As explained above, according to the present embodiment, the following effects can be achieved:
(1) a mechanism for floating and sucking the workpiece and a workpiece clamp mechanism of a style which follows the vertical position of the workpiece are utilized. Thereby, height variations of the workpiece surface can be improved to ⅓ of that of the related art (from ±1.5 mm to ±0.05 mm). Therefore, the yield can be enhanced.
(2) The thin-film layer is worked from the underside while a cooling medium is delivered on the top surface side. Therefore, in machining of a first insulating layer and machining to remove the periphery of the workpiece, an insulating resistance of 2000 MΩ or greater can be achieved. As a result, the generating efficiency of a solar battery and the yield can be enhanced.
(3) Further, even if the pulse period is shortened (0.02 ms, pulse frequency 50 kHz), the insulating resistance can be secured and detachment at the entrance of a hole can be eliminated. Thus, it is possible to increase the speed.
(4) Reduced output machining of a maximum of 30% compared to the related art is possible. Thus, energy conservation can be achieved.
The above effects are achieved in this manner.
The present invention is not limited to the above embodiment, and various modifications are possible. The subject of the present invention encompasses all technical matters included in the technical concept of the inventions recited in the claims.

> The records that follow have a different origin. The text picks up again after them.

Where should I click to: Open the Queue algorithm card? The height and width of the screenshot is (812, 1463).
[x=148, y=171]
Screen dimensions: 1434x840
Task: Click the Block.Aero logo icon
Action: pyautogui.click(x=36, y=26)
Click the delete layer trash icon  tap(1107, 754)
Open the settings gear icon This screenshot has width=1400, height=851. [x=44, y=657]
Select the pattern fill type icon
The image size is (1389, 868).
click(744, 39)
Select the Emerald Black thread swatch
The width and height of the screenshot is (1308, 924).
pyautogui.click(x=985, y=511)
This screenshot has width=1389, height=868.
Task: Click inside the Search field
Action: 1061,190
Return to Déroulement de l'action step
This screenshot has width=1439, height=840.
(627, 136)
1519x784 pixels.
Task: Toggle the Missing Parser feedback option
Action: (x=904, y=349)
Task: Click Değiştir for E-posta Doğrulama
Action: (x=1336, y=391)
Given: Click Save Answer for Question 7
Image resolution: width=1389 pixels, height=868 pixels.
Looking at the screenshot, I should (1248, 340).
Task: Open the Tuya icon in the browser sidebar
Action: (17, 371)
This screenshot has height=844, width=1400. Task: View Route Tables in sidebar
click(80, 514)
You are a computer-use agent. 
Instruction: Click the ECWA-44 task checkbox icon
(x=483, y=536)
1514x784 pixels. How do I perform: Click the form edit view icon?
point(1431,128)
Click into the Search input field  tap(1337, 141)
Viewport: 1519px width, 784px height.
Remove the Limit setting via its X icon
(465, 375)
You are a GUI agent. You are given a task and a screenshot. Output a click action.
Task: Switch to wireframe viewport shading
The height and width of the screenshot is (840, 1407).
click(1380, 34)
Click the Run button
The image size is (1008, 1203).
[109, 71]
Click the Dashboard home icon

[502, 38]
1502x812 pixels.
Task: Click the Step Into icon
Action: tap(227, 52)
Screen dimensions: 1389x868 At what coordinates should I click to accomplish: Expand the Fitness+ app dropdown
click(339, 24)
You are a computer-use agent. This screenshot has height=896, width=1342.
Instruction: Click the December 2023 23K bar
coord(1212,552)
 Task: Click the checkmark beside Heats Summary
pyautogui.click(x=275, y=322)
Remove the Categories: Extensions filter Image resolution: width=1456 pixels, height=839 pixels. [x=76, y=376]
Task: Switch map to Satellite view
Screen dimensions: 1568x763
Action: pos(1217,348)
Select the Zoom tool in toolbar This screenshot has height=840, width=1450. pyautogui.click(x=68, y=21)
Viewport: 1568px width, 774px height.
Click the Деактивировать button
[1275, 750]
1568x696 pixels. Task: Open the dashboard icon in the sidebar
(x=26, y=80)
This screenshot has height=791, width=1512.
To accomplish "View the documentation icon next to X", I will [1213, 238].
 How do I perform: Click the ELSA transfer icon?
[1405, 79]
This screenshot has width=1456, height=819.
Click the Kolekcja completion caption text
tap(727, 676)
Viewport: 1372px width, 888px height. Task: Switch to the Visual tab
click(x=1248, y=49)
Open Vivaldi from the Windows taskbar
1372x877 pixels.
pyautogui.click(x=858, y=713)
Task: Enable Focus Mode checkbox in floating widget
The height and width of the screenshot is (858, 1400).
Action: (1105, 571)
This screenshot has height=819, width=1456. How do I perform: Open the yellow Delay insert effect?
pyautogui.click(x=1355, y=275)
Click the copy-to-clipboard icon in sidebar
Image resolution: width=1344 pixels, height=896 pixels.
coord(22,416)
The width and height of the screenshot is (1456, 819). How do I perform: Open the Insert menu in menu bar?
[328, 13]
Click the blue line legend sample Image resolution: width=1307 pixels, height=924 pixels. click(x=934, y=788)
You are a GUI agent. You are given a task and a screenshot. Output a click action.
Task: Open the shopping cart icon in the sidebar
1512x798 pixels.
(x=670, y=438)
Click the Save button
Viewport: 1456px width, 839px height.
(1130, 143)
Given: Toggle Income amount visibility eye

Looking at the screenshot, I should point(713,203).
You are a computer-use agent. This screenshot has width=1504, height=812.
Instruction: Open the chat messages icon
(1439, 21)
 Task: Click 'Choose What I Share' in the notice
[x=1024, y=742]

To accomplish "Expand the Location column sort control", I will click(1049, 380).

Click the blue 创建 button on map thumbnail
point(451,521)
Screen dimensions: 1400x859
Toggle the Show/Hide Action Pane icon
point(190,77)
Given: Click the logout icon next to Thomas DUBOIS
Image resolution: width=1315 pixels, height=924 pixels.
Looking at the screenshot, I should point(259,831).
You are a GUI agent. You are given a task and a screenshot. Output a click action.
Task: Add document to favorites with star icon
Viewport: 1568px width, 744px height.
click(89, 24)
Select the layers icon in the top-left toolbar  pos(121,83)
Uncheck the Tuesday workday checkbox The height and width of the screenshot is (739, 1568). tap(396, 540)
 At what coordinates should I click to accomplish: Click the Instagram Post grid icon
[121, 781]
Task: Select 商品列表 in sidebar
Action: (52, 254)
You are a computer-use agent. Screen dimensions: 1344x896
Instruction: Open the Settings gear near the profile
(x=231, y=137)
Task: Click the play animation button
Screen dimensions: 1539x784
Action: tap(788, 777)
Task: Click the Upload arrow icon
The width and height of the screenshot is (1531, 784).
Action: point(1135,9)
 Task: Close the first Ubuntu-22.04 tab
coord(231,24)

DESCRIPTION OF REFERENCE SIGNS

1 . . . first X driving mechanism
2 . . . second X driving mechanism
3 . . . connecting plate
4 . . . workpiece-underside support mechanism
5 . . . support frame
6 . . . clamp device
7 . . . workpiece front end surface clamp mechanism
8 . . . workpiece rear end surface clamp mechanism
9 . . . workpiece side surface pressing mechanism
101 . . . workpiece
102 . . . transparent glass
A1 . . . bed
A2 . . . X movement mechanism
A3 . . . Y movement mechanism
A4 machining head
A5 . . . laser oscillator
A6 . . . column
SA . . . thin-film layer machining apparatus main body

Claims

1. (canceled)

2. (canceled)

3. (canceled)

4. (canceled)

5. An apparatus for machining a thin-film layer of a workpiece, which is a transparent glass on which a thin-film layer is disposed on a top surface thereof, comprising:

a support device for supporting the workpiece in a vertical direction by an air floatation mechanism and a suction mechanism,

a clamp device for gripping the workpiece so as to follow the movement in the vertical direction of the workpiece, and

a laser irradiating device for machining the thin-film layer by a laser beam, wherein

the laser irradiating device machines the thin-film layer on the top surface side by irradiating the workpiece with a laser beam entering through the underside of the workpiece.

6. (canceled)

7. The apparatus for machining a thin-film layer of a workpiece according to claim 5, further comprising a nozzle for delivering a cooling medium, wherein

during machining, the cooling medium is delivered from the nozzle disposed by the thin-film layer side to a position at which the laser beam emitted from the laser irradiating device is incident on the thin-film layer.

8. The apparatus for machining a thin-film layer of a workpiece according to claim 7,

wherein the cooling medium is one of a sprayed liquid, a liquid, and a gas.